I've been struggling with low-level manual loop optimization in GHC. My program contains some loops that perform numerical computation. The real data is wrapped in other data structures, and the program is broken down into "looping control flow functions" and "computation functions" in such a way that some data structure fields end up being read inside inner loops. I want GHC to move those reads out of the inner loops. Here's a simplified version of the code, to show what's going on.
data D = D !Double !C
data C = C Double
-- This function is called in every loop iteration.
-- Parameter 'c' is loop-invariant.
exampleLoopBody i a c =
case c of C b -> a + b * fromIntegral i
-- The body of this function is a counted loop that should be optimized
foo x =
case x
of D acc0 c ->
let loop i acc =
if i > 100
then acc
else loop (i+1) (exampleLoopBody i acc c)
in loop 0 acc0
Every loop iteration evaluates case c of C b
, but that is redundant computation because c
is loop-invariant. I can make GHC lift it out by putting a redundant case expression outside the loop:
foo x =
case x
of D acc0 c ->
case c -- This case statement inserted for optimization purposes
of C b -> b `seq` -- It will read 'b' outside of the loop
let loop i acc =
if i > 100
then acc
else loop (i+1) (exampleLoopBody i acc c)
in loop 0 acc0
The compiler inlines exampleLoopBody
. Afterward, the inner case statement is redundant and gets eliminated:
foo x =
case x
of D acc0 c ->
case c
of C b -> b `seq`
let loop i acc =
if i > 100
then acc
else loop (i+1) (acc + b * fromIntegral i) -- The inlined case expression disappears
in loop 0 acc0
The purpose of seq
is to ensure that the case expression is not dead code. The seq
checks whether b
is _|_
. GHC notices that, since b
has been computed, it is useful to reuse that value in the loop body.
Now, here is the problem: I really want all the relevant data fields to be strict. If I insert strictness annotations in the data definition, like this,
data C = C !Double
then the seq
and case c of C b
have no effect as far as GHC is concerned. GHC deletes them, and I get this:
foo x =
case x
of D acc0 c ->
let loop i acc =
if i > 100
then acc
else loop (i+1) (case c of C b -> acc + b * fromIntegral i) -- Evaluate the case in every iteration
in loop 0 acc0
This code evaluates case c of C b
in every iteration, which is just what I was trying to avoid.
If I can't rely on seq
, I don't know how else to force b
to be computed outside the loop body. Is there some trick I can use in this case?

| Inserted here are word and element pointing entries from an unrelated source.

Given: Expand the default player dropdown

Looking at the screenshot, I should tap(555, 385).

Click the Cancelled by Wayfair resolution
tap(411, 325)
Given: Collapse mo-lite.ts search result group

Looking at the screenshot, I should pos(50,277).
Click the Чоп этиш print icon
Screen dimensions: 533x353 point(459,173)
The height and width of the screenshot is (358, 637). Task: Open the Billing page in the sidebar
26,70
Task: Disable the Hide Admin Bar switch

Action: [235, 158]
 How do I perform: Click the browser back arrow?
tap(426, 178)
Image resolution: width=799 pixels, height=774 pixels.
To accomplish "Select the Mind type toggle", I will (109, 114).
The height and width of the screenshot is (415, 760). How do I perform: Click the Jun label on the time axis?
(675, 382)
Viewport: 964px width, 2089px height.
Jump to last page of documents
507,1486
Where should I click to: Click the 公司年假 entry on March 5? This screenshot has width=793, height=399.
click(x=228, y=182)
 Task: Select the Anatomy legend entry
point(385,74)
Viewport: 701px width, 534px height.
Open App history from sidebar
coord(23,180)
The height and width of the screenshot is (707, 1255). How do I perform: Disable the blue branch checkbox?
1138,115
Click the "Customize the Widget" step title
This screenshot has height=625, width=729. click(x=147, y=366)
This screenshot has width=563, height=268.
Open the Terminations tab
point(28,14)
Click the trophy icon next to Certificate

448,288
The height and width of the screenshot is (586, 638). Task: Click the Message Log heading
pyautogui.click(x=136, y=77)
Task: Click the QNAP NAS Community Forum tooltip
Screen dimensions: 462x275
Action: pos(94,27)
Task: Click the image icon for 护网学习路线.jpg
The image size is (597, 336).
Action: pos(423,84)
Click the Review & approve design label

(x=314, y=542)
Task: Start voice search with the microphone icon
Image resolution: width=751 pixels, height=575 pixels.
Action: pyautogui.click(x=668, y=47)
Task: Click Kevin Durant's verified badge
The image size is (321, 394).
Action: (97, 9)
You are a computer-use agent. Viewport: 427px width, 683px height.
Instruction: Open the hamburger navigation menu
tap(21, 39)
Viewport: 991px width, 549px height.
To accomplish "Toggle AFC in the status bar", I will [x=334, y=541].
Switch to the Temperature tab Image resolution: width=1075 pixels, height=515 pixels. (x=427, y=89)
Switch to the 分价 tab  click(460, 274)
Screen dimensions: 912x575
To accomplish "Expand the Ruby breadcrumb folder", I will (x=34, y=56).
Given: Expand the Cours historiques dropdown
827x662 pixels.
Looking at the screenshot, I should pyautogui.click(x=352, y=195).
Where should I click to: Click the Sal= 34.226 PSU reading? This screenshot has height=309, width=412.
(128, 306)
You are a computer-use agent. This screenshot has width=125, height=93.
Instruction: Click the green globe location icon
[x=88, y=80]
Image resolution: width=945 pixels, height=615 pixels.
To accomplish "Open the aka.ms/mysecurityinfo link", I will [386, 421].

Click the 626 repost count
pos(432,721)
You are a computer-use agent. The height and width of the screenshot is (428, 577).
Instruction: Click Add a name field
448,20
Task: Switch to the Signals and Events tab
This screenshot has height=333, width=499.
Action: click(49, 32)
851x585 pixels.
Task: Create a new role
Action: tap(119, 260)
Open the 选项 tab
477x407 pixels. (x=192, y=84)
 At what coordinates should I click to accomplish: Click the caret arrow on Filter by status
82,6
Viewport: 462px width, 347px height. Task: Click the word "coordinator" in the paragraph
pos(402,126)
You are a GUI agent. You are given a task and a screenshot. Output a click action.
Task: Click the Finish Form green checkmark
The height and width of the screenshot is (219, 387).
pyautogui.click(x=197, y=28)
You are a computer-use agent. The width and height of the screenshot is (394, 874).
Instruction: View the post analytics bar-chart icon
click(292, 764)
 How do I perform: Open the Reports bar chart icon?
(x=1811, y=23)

You could try rearranging the arguments and moving the loop variant parts into a lambda:
-- note the order of the arguments changed
exampleLoopBody (C b) =
\i a -> a + b * fromIntegral i
foo (D acc0 c) =
let
loopBody = exampleLoopBody c
loop i acc =
if i > 100
then acc
else loop (i+1) (loopBody i acc)
in loop 0 acc0
Also, this code builds up a large unevaluated expression at the moment so you may want to force the accumulator parameter every time through the loop.